Néanmoins, le vote n’a pas eu lieu dans environ un cinquième des 547 circonscriptions du pays en raison de violences ethniques ou de problèmes logistiques. Un deuxième tour de scrutin doit avoir lieu le 6 septembre dans un grand nombre de ces circonscriptions.
Mais aucune date d’élection n’a été fixée pour le Tigré, où des combats marqués par une myriade d’atrocités ont fait rage pendant huit mois avant que les troupes fédérales ne se retirent fin juin face à l’avancée des rebelles et que le gouvernement d’Abiy ne déclare un cessez-le-feu unilatéral.
La situation reste précaire dans le Tigré, les analystes mettant en garde contre la possibilité de nouveaux combats et certains dirigeants mondiaux dénonçant un « siège » bloquant l’aide dont a désespérément besoin une région où des centaines de milliers de personnes sont menacées de famine.
Le Programme alimentaire mondial a déclaré samedi qu’il envoyait 50 camions d’aide au Tigré. Il n’a pas été précisé si l’aide était arrivée.
Dans certaines régions où le vote a eu lieu, les partis d’opposition se sont plaints d’une inégalité des chances.
Dans la région d’Oromia, la plus grande d’Éthiopie, d’où est originaire M. Abiy, deux des principaux partis d’opposition – le Congrès fédéraliste oromo et le Front de libération oromo – se sont entièrement retirés, affirmant que leurs candidats avaient été arrêtés et leurs bureaux vandalisés.
Les régions les plus compétitives étaient celles d’Amhara, la deuxième plus grande région du pays, et la capitale Addis-Abeba.
Tsadik Domoz, 34 ans, cultivateur de sésame de l’ethnie Amhara à Humera, dans l’ouest du Tigré, qui est passé sous le contrôle des Amhara pendant la guerre, s’est dit ravi du résultat.
« Nous ne pouvons pas avoir quelqu’un de mieux que le PM en ce moment », a-t-il déclaré à l’AFP.
« Il est celui qui a sauvé l’Éthiopie des forces internes et externes qui ont tenté de la déstabiliser », a-t-il ajouté, faisant référence au Front de libération du peuple du Tigré et aux pays qui font pression sur l’Éthiopie au sujet de son projet de méga-barrage sur le Nil.
Le jour du scrutin, la Commission éthiopienne des droits de l’homme (EHRC), affiliée à l’État, n’a constaté « aucune violation grave ou généralisée des droits de l’homme » dans les bureaux de vote observés.
Mais elle a également noté que certaines circonscriptions avaient fait l’objet d' »arrestations abusives », d’intimidation des électeurs et de « harcèlement » des observateurs et des journalistes, et a déclaré avoir observé plusieurs meurtres dans les jours précédant le scrutin dans l’Oromia.
Besoin d’être entendu
Le Mouvement national pour l’Amhara, parti d’opposition, a déposé une plainte auprès de la commission électorale pour « graves problèmes » lors du vote.

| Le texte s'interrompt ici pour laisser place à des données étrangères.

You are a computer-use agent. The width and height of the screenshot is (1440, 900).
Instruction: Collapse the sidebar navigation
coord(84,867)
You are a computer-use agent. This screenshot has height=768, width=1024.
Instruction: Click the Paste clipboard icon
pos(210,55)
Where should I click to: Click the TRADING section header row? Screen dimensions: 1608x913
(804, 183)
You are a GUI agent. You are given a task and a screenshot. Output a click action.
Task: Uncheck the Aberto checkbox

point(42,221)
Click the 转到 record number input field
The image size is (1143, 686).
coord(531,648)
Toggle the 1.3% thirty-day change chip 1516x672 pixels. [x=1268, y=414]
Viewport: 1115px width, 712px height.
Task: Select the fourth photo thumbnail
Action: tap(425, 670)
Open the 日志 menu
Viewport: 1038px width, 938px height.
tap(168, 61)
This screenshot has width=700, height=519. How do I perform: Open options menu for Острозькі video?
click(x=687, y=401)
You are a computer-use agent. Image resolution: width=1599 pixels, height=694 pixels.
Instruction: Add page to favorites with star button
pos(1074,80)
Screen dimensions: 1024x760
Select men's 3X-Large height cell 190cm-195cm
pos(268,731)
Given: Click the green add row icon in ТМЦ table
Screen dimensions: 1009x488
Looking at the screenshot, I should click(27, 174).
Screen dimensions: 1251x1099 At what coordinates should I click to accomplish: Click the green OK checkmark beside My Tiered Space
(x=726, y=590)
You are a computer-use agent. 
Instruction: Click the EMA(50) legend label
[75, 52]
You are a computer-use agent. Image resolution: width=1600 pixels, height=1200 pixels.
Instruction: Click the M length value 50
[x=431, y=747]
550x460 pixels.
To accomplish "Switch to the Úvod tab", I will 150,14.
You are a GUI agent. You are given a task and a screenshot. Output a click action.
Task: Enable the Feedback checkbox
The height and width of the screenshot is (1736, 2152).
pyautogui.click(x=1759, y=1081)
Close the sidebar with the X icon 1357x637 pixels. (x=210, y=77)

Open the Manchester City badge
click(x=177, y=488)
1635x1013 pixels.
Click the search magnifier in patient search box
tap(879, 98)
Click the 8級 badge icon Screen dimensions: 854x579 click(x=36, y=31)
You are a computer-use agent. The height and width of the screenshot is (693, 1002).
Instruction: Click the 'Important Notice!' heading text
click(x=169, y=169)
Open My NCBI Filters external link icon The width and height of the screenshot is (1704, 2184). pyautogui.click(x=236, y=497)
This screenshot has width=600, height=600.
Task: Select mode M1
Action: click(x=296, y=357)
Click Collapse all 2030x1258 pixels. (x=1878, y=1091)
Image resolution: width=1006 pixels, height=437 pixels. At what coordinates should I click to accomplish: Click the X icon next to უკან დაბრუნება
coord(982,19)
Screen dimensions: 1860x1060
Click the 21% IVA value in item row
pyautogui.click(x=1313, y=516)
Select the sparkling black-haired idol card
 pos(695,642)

« Beaucoup de nos observateurs ont été battus et pourchassés par des milices du parti au pouvoir », a déclaré à l’AFP Dessalegn Chanie, membre principal du parti.
Addisu Lashitew, de la Brookings Institution à Washington, a déclaré que même une faible représentation de l’opposition au Parlement pourrait prévenir une future instabilité.
« Les gens, en particulier les jeunes, ont besoin d’être entendus, ils devraient donc avoir une voix dans le processus politique », a déclaré Addisu. « Même si cela ne réussit pas toujours à influencer les décisions politiques, le fait qu’ils soient entendus en soi est important. »
L’intégration des voix de l’opposition dans les processus politiques formels signifie qu’elles sont moins susceptibles de se « radicaliser » ou de déclencher un mouvement de protestation à grande échelle, a-t-il ajouté.
Tegbaru Yared, chercheur à l’Institut d’études de sécurité, a écrit cette semaine qu’il restait de « profonds clivages politiques ».
Le Parti de la prospérité « devrait se concentrer sur la stabilisation du pays, l’arrêt des conflits intercommunautaires, la gestion de l’inflation, l’engagement de l’opposition et le lancement d’un dialogue national ouvert à tous », a écrit Tegbaru. « Cela pourrait lui valoir une légitimité populaire ».